§ **TASK OBJECTIVE**
Exact copy, no pictures: every line from the one that contains "Task: Select the" through the end of the data below, and nothing else.
── EXTRACTED RECORDS
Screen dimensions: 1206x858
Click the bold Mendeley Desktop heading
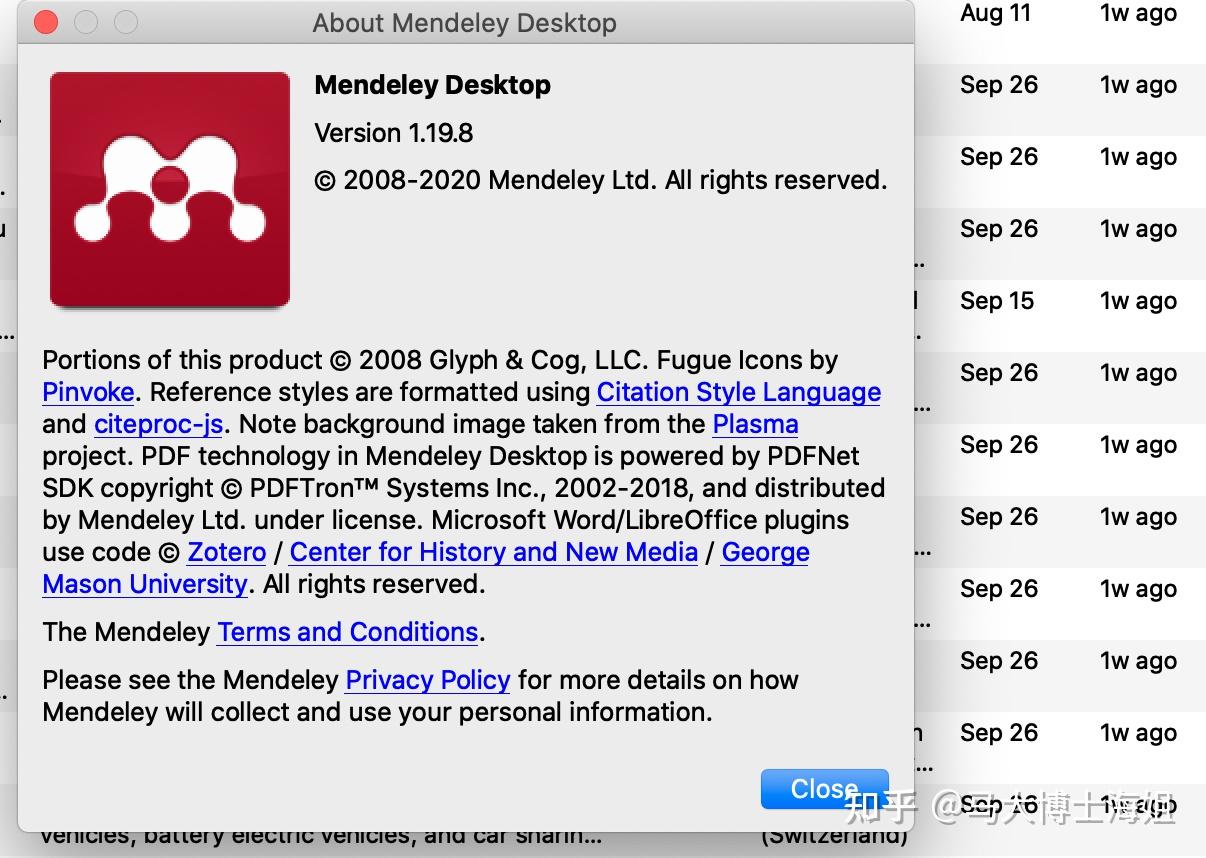point(432,85)
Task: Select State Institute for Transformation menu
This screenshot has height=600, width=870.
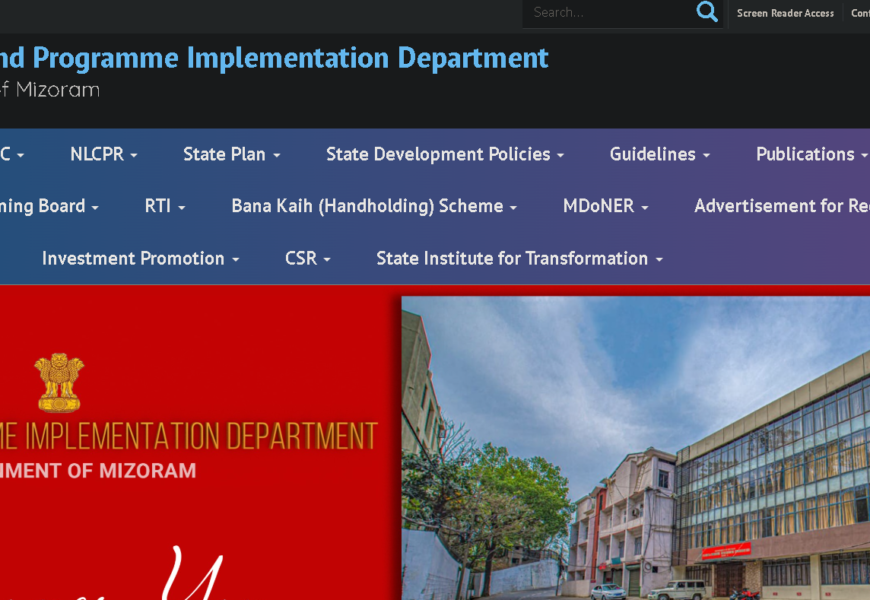Action: [x=519, y=258]
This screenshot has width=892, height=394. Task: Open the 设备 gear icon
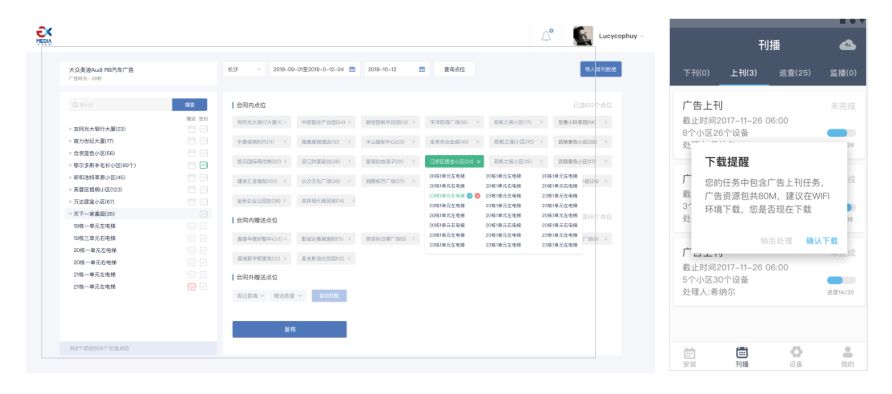796,352
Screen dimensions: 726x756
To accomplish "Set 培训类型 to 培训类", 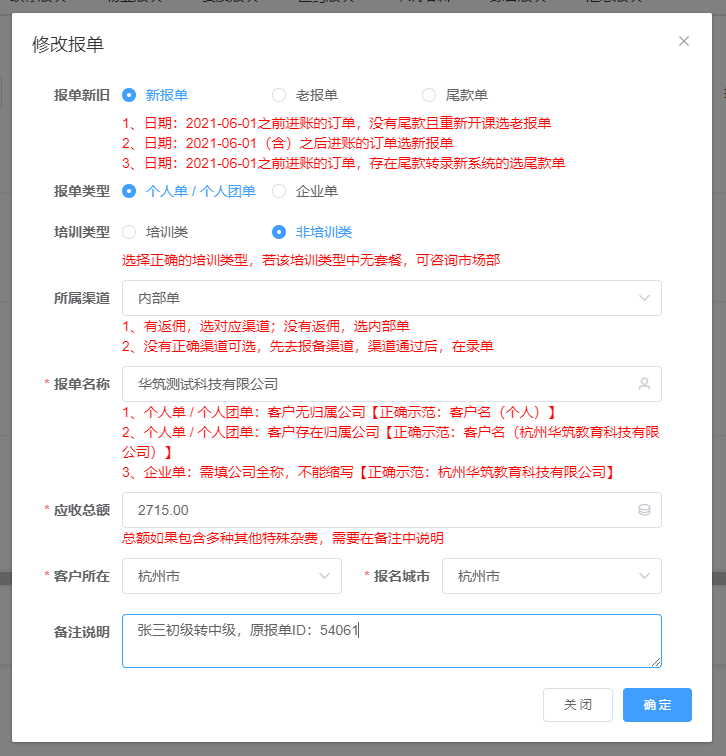I will 129,232.
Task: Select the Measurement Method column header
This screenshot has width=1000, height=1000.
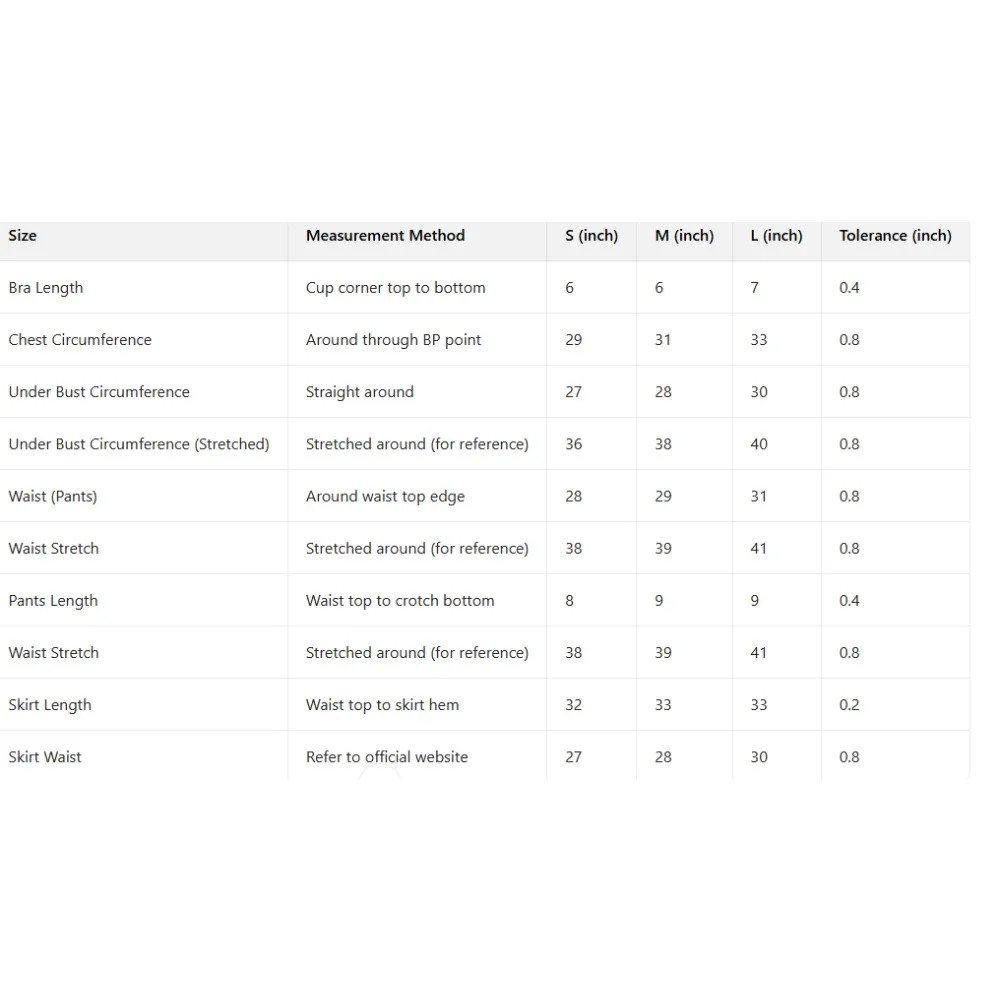Action: pyautogui.click(x=385, y=236)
────
§ **EXERCISE RESULT**
Task: Select the Measurement Method column header
This screenshot has width=1000, height=1000.
Action: pyautogui.click(x=385, y=236)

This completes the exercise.